What needs to be done:
List each line of the records that contains the string "Task", matching case.

Information provided:
════════════════════

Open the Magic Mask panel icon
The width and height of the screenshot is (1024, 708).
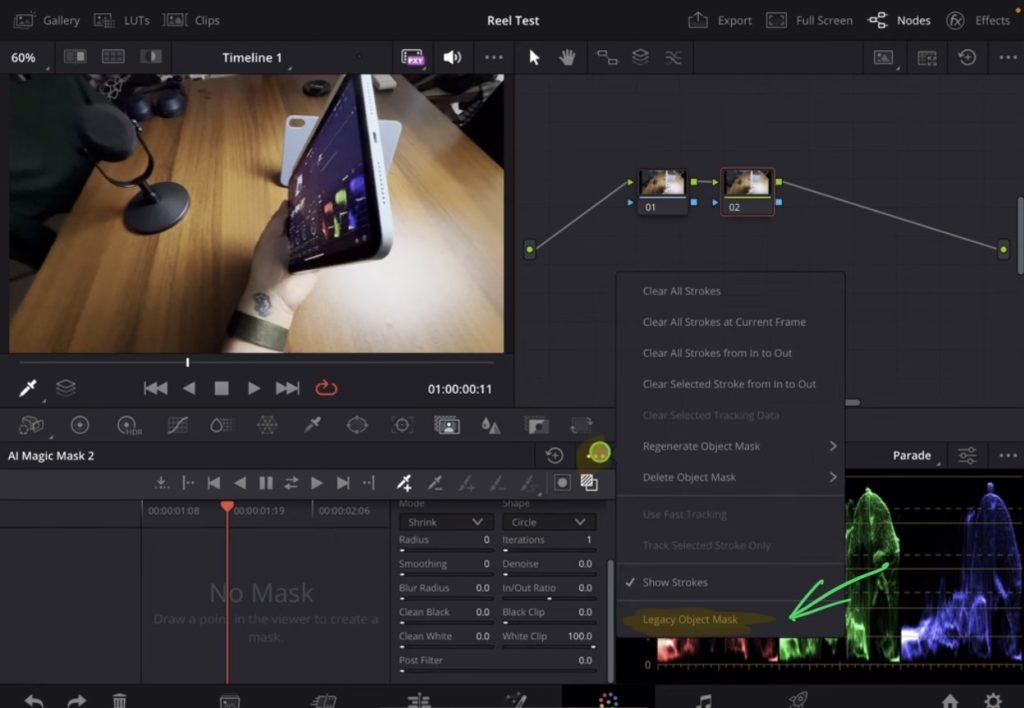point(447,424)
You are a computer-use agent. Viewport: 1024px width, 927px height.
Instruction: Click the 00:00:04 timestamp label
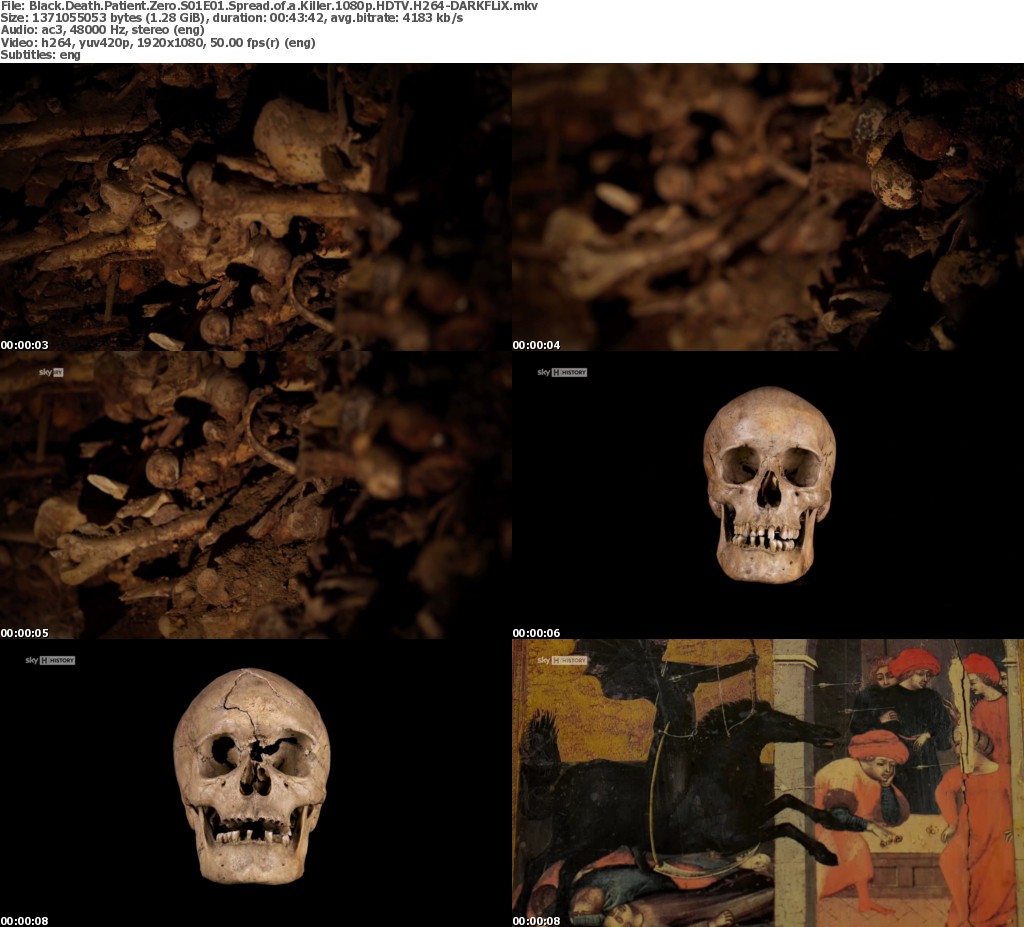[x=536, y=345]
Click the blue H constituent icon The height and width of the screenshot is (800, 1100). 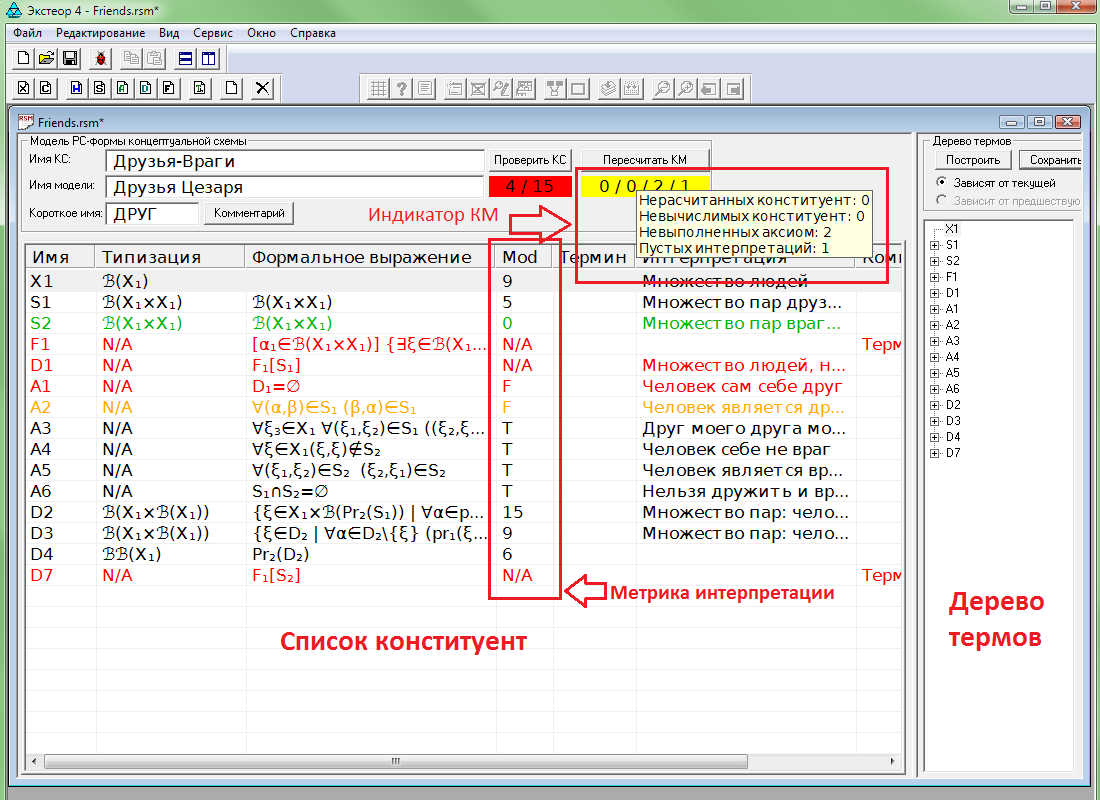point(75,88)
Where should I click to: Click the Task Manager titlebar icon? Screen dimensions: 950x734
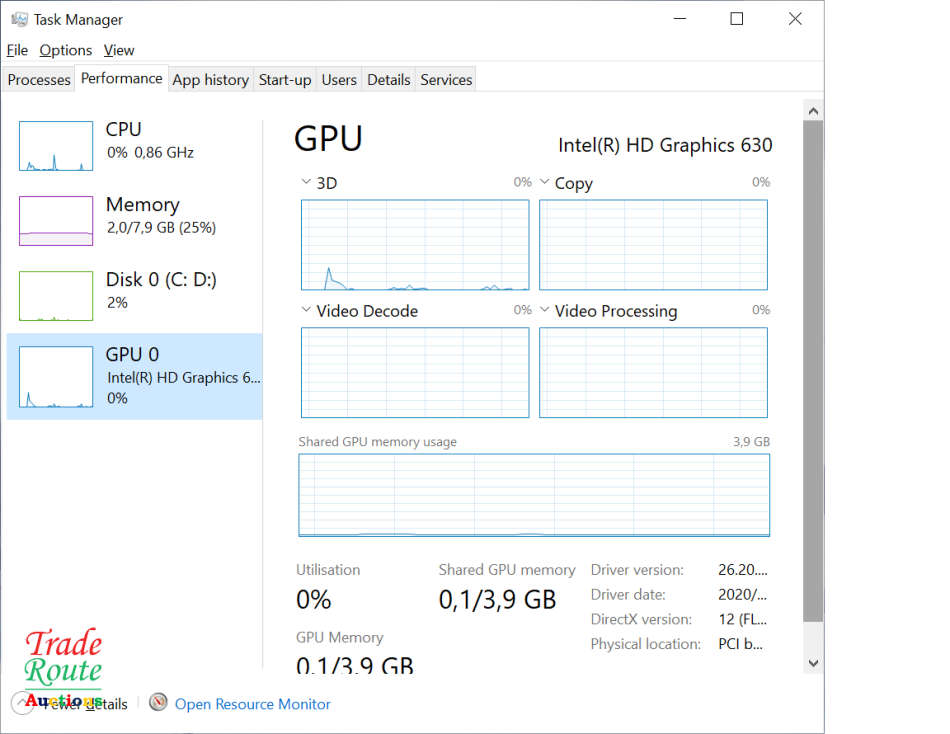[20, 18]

════════════════════

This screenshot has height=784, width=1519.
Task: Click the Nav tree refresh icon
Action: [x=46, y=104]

════════════════════

Written solution:
Where should I click to: Click the Task Manager titlebar icon? Screen dimensions: 950x734
Task: Click the Nav tree refresh icon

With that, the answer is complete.